EXERCISES TO COMPLETE
• A. Please repeat the offer announcement from "Synttech announces that" to "to IGSS Shareholders.", substituting "sent" for "posted".
• B. Decide whether each statement agrees with the offer announcement, answering yes or no and quoting the deciding words: (i) Synttech is incorporated in Cyprus. (ii) The Synttech Group and its concert parties hold about half of the issued share capital of IGSS. (iii) The Offer Document is being posted to IGSS Shareholders today.
• C. Extend the offer announcement with the part that follows its final sentence.

NOT FOR RELEASE, PUBLICATION OR DISTRIBUTION, IN WHOLE OR IN PART, DIRECTLY OR INDIRECTLY, IN, INTO OR FROM ANY JURISDICTION WHERE TO DO SO WOULD CONSTITUTE A VIOLATION OF THE RELEVANT LAWS OR REGULATIONS OF SUCH JURISDICTION

FOR IMMEDIATE RELEASE

22 January 2014

CASH OFFER

BY

U.C.E. SYNTTECH HOLDINGS LIMITED ("SYNTTECH")

FOR

IG SEISMIC SERVICES PLC ("IGSS")

Publication of Offer Document

On 30 December 2013, Synttech, a company incorporated in Cyprus which is ultimately wholly-owned by Mr Nikolay Levitskiy, the chief executive officer of IGSS, announced the terms of a cash offer to acquire the entire issued and to be issued share capital of IGSS which is not already owned by the Synttech Group (the "Offer"). The Synttech Group and its concert parties are currently interested in a total of 6,552,828 IGSS Shares, representing approximately 31.45 per cent. of IGSS's issued share capital.

Synttech announces that the offer document (the "Offer Document") which contains, amongst other things, the full terms of, and condition to, the Offer is being posted today to IGSS Shareholders.

STORED DATA
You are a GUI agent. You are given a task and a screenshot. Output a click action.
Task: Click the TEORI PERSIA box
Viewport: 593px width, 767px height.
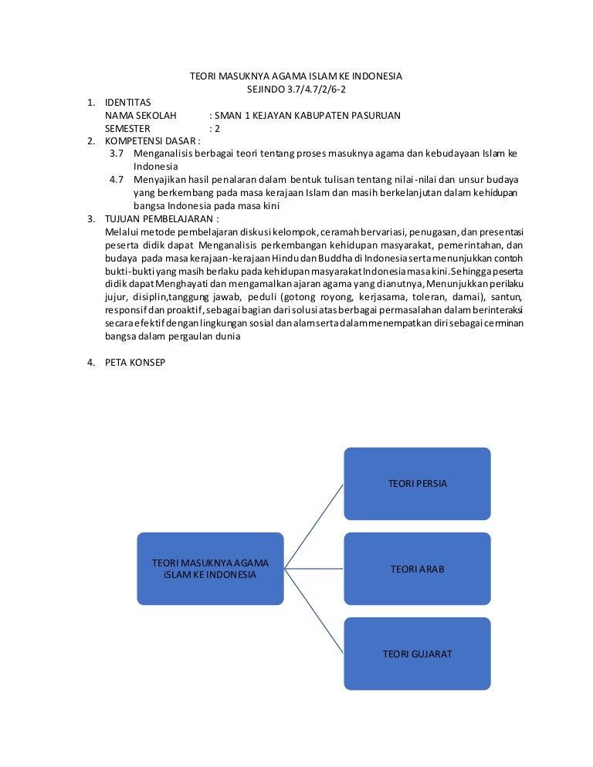click(417, 484)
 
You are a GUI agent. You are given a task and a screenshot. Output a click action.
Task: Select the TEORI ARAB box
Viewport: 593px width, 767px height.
click(417, 569)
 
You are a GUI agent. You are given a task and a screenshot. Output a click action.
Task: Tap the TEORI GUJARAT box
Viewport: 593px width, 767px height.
click(417, 654)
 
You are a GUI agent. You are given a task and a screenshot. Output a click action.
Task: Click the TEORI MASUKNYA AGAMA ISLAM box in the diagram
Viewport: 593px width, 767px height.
click(210, 569)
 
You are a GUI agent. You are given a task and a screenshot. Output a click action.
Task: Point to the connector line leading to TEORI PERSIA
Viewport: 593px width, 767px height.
click(314, 526)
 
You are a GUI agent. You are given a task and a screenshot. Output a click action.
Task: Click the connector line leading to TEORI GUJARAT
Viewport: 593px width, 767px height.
click(314, 611)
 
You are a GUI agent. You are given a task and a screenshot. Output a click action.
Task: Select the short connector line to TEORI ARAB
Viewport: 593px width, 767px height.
click(314, 569)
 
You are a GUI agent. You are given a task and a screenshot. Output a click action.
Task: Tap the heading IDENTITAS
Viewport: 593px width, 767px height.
click(128, 103)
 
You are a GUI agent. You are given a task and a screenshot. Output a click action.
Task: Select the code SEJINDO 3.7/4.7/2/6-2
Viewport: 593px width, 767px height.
click(296, 89)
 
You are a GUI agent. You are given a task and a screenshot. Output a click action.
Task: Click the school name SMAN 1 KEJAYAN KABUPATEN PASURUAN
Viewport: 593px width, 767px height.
click(309, 116)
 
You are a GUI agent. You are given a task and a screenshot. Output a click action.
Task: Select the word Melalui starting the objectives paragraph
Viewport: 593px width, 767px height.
click(121, 231)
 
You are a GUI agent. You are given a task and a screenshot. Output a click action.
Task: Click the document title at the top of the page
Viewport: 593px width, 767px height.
click(296, 76)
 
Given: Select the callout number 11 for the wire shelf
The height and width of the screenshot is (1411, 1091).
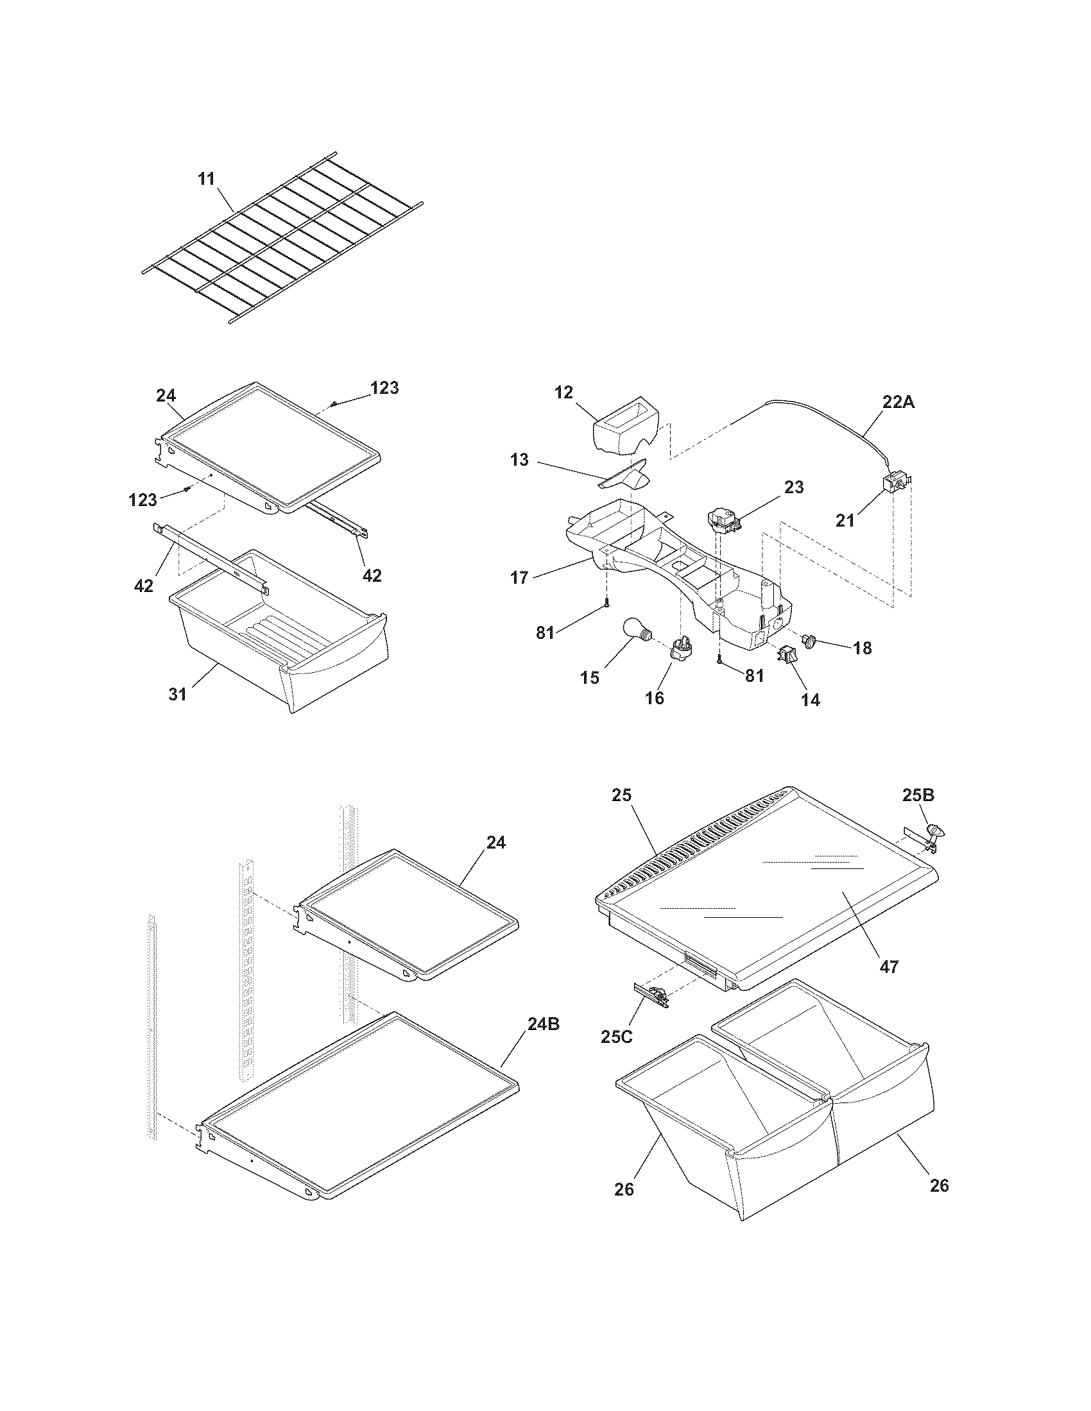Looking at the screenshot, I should point(206,179).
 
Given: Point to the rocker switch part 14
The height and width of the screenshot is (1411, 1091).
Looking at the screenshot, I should point(787,654).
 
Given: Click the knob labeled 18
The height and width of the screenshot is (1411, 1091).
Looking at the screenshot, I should point(809,640).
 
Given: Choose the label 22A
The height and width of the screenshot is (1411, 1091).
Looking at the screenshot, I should point(898,402).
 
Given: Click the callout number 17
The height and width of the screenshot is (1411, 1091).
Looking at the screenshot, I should point(520,577).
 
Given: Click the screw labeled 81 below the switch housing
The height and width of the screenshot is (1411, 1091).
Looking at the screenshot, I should point(719,659).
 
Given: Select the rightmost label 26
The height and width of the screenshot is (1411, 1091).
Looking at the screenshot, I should point(939,1185).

EXPECTED RESULTS
• A.
Synttech announces that the offer document (the "Offer Document") which contains, amongst other things, the full terms of, and condition to, the Offer is being sent today to IGSS Shareholders.

• B.
(i) Yes: "a company incorporated in Cyprus"
(ii) No: "representing approximately 31.45 per cent. of IGSS's issued share capital"
(iii) Yes: "is being posted today to IGSS Shareholders"

• C.
The Offer is for IGSS Shares, and can only be accepted by registered IGSS Shareholders. IGSS GDR Holders should review the full details of this announcement and the Offer Document to understand how they may participate in the Offer. The Offer, which is subject to the condition and further terms set out in the Offer Document and Form of Acceptance, is made on the following basis:

$15.00 in cash for each IGSS Share

which is equivalent to

$30.00 in cash for each IGSS GDR

The Offer values the issued share capital of IGSS at approximately $312.5 million. The Offer Price is final and will not be increased. The Offer is conditional only upon the receipt of valid acceptances which, together with IGSS Shares acquired or agreed to be acquired before or during the Offer, will result in Synttech and its concert parties holding IGSS Shares carrying more than 50 per cent. of the voting rights of IGSS.

To accept the Offer, holders of IGSS Shares should complete and return the Form of Acceptance so as to be received by no later than 1.00 p.m.(London time) on 12 February 2014 in accordance with the procedures set out in the Offer Document.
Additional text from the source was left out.